I don’t know about you, but I often have bad days when I think everything is going wrong in my life. I go into a real negative tailspin. I start criticizing myself, revisiting my many mistakes and failures, and judging myself as a terrible person. I tell myself I am not a good enough parent, daughter, lawyer and on and on. I constantly feel guilty or inadequate.
I ask myself, “What’s wrong with me?”
The real answer is that there is nothing “wrong” with me. There is nothing wrong with any of us. Of course, none of us is perfect, and we need to remove that “perfect” concept from our psyche. We are defeating ourselves and sabotaging our happiness and success by being judgmental, self-critical and negative toward ourselves.
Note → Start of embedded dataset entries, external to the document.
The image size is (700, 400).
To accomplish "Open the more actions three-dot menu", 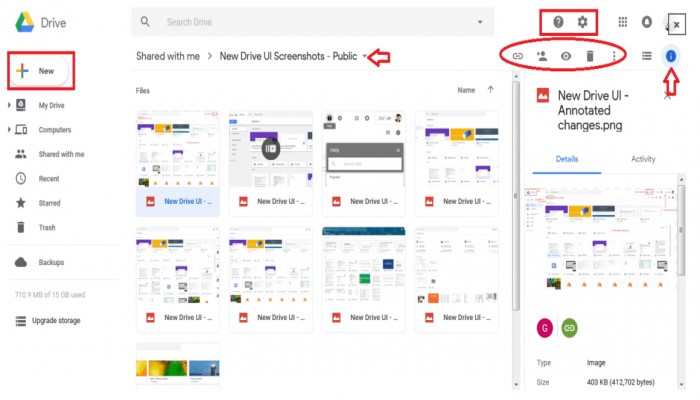I will 612,57.
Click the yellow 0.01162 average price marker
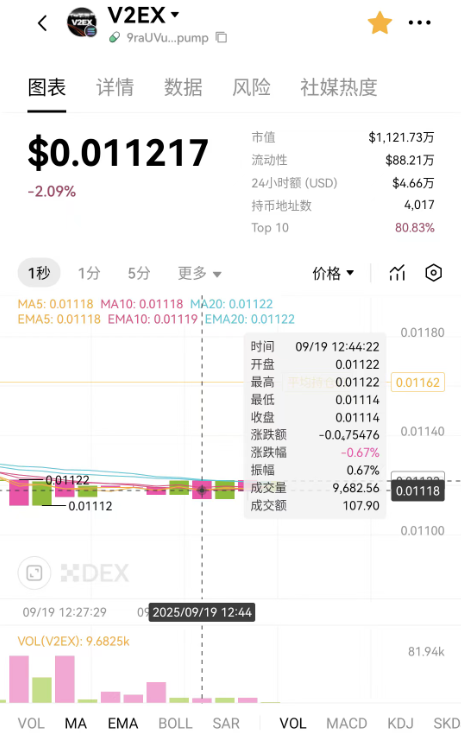 pos(417,382)
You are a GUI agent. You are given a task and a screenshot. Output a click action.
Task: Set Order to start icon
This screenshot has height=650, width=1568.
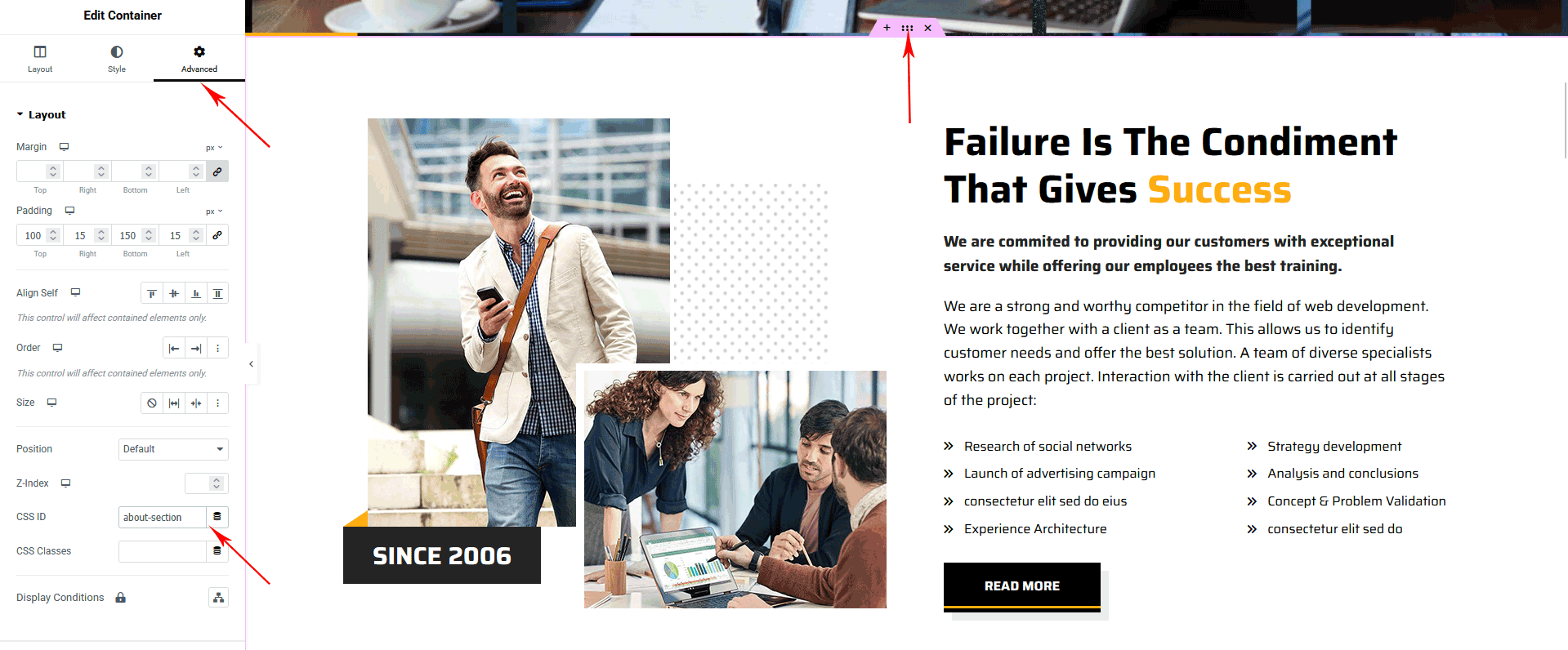coord(174,348)
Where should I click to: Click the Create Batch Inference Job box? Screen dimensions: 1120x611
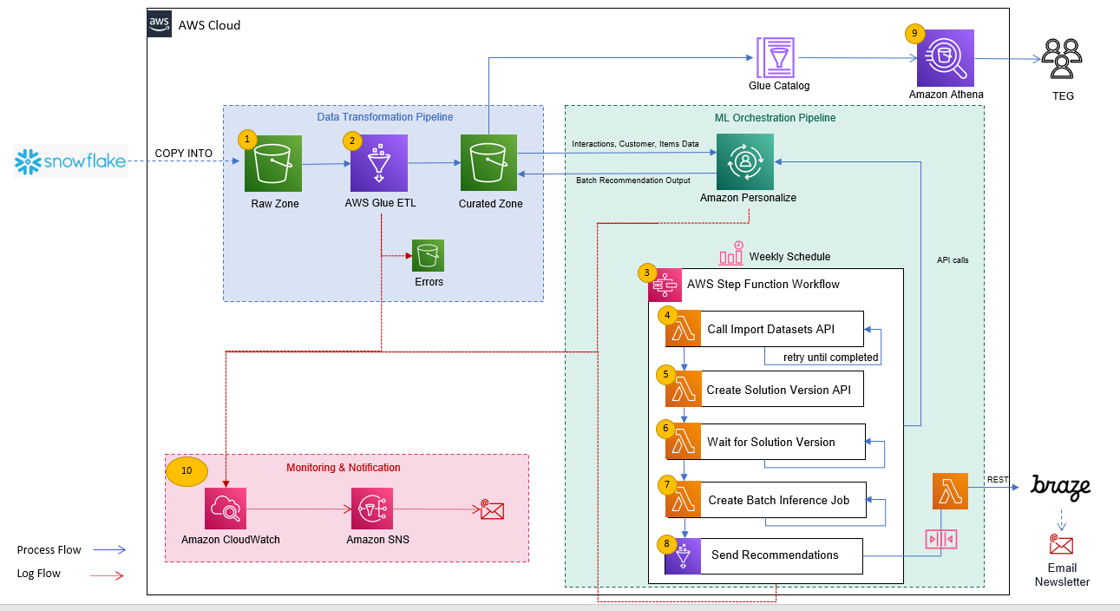[766, 500]
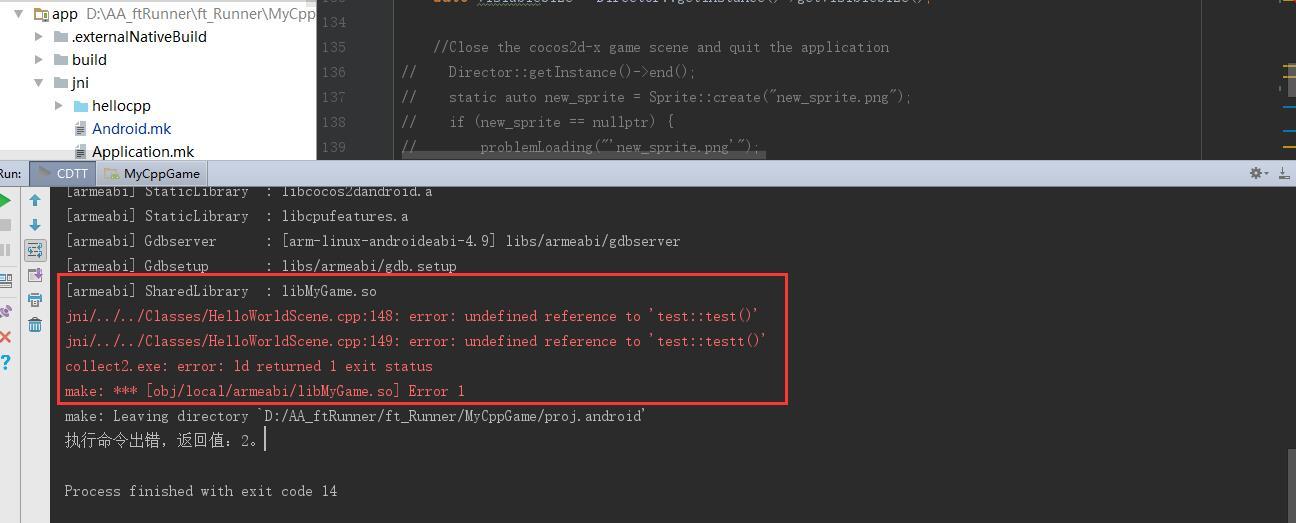Print the console output

click(x=35, y=300)
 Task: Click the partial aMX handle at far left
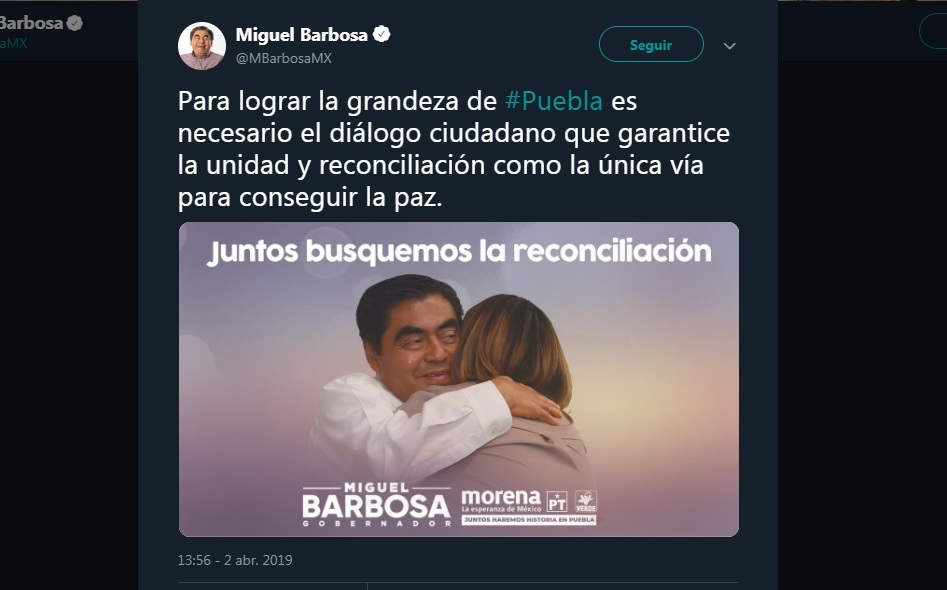click(13, 43)
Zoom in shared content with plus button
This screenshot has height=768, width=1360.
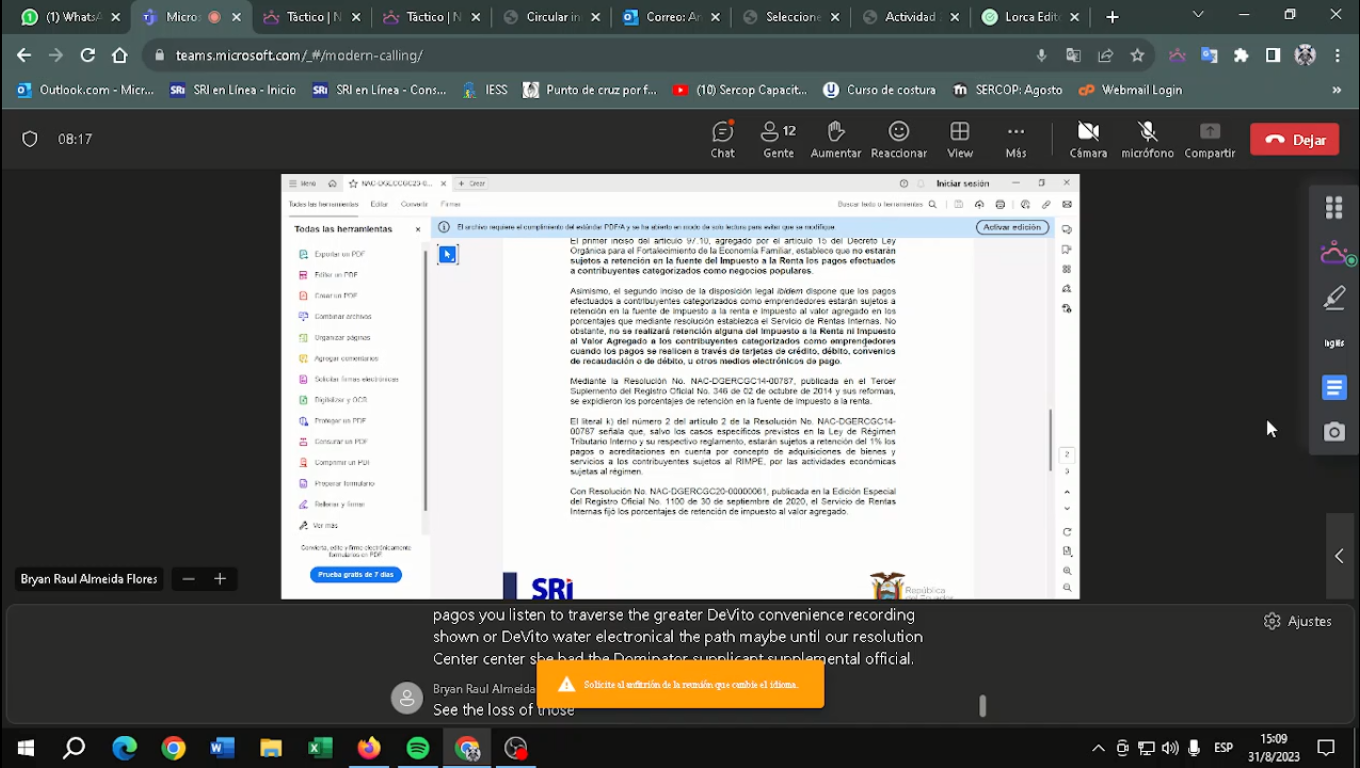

Sadly, we live in a culture of judgment, criticism and blame. It is a culture that focuses on individual shortcomings. We get the message that if we are not doing well, it is our own fault because we are too __________. (Fill in the blank.)
So, we pick ourselves apart — judging, critizing and blaming. We believe that is the answer to fixing ourselves and our lives. “If only I had said this or done that, things would be better”, we tell ourselves.
Can we change this negative self-talk? In my experience, simply telling myself to stop being self-critical works only temporarily. Before long I will have launched into another self-critical dialogue…
“It is my fault. I know there is something really wrong with me that prevents me from getting where I want to be- professionally and personally. It has to be. There are so many successful people out there-just look at all of them! I am not good enough or smart enough, or I don’t work hard enough. Maybe I just don’t deserve it. Things are never going to change. Why do I even try?
That is what I say to myself. Negative self-talk is so ingrained in me that I don’t even realize it is going on in my head. I think it is normal! If feels almost beyond my control.
There is a solution. If we want to stop the nasty internal dialogue, we need to learn and practice self-compassion. Compassion is a deep feeling for the suffering of another individual or group coupled with a desire to alleviate that suffering in a non-judgmental way. Self-compassion is simply compassion directed toward ourselves.
There are three components to self-compassion according to Dr. Kristen Neff. Self-kindness is the first part, followed by recognizing we are all human and then being aware (mindful) of our experiences without judging them. (There will be more on the latter two elements in future articles.)
Self-kindness entails responding to our own suffering (self-inflicted or otherwise) by offering support, comfort, acceptance and forgiveness to ourselves as we would to a friend. Self-kindness means we stop the self-criticism and the disparaging internal dialogue that we think is normal. We stop judging ourselves against some impossible standard. We stop revisiting every one of our mistakes or failures for the “hell” of it.
We are so programmed to engage in these behaviors it may not be possible to stop them altogether. But we can learn to not encourage them, and certainly we don’t have to believe our self-criticisms and judgments. We can learn we are valuable and worthy of love and care. When faced with our human imperfection, rather than responding with criticism and judgment, we can offer warmth, gentleness and sympathy to ourselves. We can comfort ourselves.
How can we do that? There are scientifically proven exercises for learning and achieving self-compassion. For example, we have an inner soother which, when tapped into, has the ability to comfort us by saying accepting things in a warm and compassionate way. One such statement is, “I love and accept myself exactly as I am.” You can find our own phrases that will soothe your pain, whatever pain that may be. You can write those down and repeat them when you start judging or critizing yourself.
When we comfort ourselves, we are tapping into our biology — our natural caregiving system. Compassion is much more than a feel-good notion. It manifests itself in our bodies. We are genetically predisposed to be caring and compassionate. Compassion and kindness trigger the release of a hormone in our body called oxytocin. Oxytocin is called “the love and bonding hormone.” It is released, for example, during breastfeeding, sex and hugging – even when we hug ourselves. Oxytocin increases feelings of trust, calm, safety, generosity and connectedness.
Now, when I find myself going to those dark places, I turn to self-compassion. One of my tools is to repeat the mantra, “ I love and accept myself exactly as I am”. You too can practice self-compassion and self-kindness. When you do, instead of sabotaging yourself, you will be laying a foundation upon which you can can build the life you truly want… and deserve.